We look forward to continuing to work with Chris on sea level rise issues in new ways.
Dr. Rachel Schattman served as the USDA Northeast Climate Hub Fellow from 2016-2019.
As a social scientist and agroecologist, Rachel came to the Hub with solid research experience on the topic of farmer perceptions on climate change. During her tenure as Climate Hub Fellow, she built on her previous studies to expand understanding about how USDA employees perceive climate and weather related risk. As a former commercial vegetable grower, Rachel developed a research program targeting the on-the-ground challenges farmers face because of climate change. She developed a program focused on water use efficiency and irrigation management in diversified cropping systems. She also co-led the Vegetable and Small Fruit section of the Climate Adaptation Fellowship. This is a peer-to-peer learning project for farmers and foresters to share knowledge and encourage climate adaptation.

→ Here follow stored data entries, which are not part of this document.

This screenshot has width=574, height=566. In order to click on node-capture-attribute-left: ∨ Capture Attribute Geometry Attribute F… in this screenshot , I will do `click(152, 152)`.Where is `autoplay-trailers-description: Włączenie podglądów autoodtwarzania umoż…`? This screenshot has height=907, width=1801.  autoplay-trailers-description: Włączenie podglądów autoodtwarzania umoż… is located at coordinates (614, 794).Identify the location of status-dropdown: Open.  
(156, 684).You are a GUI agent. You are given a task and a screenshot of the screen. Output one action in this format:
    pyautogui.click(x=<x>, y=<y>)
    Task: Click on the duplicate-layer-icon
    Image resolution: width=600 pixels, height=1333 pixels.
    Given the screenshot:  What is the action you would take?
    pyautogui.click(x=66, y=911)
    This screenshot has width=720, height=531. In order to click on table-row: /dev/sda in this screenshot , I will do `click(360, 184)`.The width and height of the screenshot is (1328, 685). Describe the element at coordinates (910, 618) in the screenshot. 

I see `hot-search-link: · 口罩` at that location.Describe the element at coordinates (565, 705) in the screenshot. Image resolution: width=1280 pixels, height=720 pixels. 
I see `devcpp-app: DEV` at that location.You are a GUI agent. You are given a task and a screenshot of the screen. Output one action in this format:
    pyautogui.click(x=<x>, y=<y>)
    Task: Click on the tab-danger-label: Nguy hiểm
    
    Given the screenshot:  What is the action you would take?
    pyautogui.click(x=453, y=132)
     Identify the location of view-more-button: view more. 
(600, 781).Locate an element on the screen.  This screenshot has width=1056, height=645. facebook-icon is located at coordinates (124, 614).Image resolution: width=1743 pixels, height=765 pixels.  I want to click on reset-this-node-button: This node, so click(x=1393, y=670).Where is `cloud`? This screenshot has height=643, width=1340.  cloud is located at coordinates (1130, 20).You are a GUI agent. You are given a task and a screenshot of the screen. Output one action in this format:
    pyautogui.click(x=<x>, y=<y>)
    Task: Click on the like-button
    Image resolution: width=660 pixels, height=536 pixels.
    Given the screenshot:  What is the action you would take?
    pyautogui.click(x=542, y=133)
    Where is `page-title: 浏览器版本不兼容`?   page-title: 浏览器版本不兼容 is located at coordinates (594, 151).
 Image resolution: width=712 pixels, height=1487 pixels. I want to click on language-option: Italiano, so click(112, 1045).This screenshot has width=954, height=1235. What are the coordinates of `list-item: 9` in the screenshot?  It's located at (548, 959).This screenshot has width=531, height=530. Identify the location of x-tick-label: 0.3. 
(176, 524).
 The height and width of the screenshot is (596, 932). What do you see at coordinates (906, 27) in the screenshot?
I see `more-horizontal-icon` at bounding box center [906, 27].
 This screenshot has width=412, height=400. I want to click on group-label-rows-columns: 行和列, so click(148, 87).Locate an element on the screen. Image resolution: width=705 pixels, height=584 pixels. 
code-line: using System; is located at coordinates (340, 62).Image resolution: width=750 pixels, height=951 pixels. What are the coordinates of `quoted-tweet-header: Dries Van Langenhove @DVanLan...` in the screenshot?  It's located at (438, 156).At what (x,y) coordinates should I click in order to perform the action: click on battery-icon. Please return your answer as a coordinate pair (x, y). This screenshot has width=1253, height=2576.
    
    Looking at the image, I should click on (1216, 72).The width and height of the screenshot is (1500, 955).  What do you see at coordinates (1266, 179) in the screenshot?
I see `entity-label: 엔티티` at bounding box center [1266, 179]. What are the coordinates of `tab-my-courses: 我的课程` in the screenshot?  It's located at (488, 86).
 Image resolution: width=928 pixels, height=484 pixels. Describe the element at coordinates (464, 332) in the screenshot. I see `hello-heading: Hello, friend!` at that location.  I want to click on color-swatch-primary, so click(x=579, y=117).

In 2020, Rachel started a new position as Assistant Professor of Sustainable Agriculture at the University of Maine in Orono. In her new role, Rachel is already engaging in research with specialty crop producers and agricultural advisors. Her goal is to identify and address production challenges through the lens of climate change adaptation. The Northeast Climate Hub is adjusting to Rachel’s shift from Fellow to partner, but we are looking forward to working with her often in her new capacity.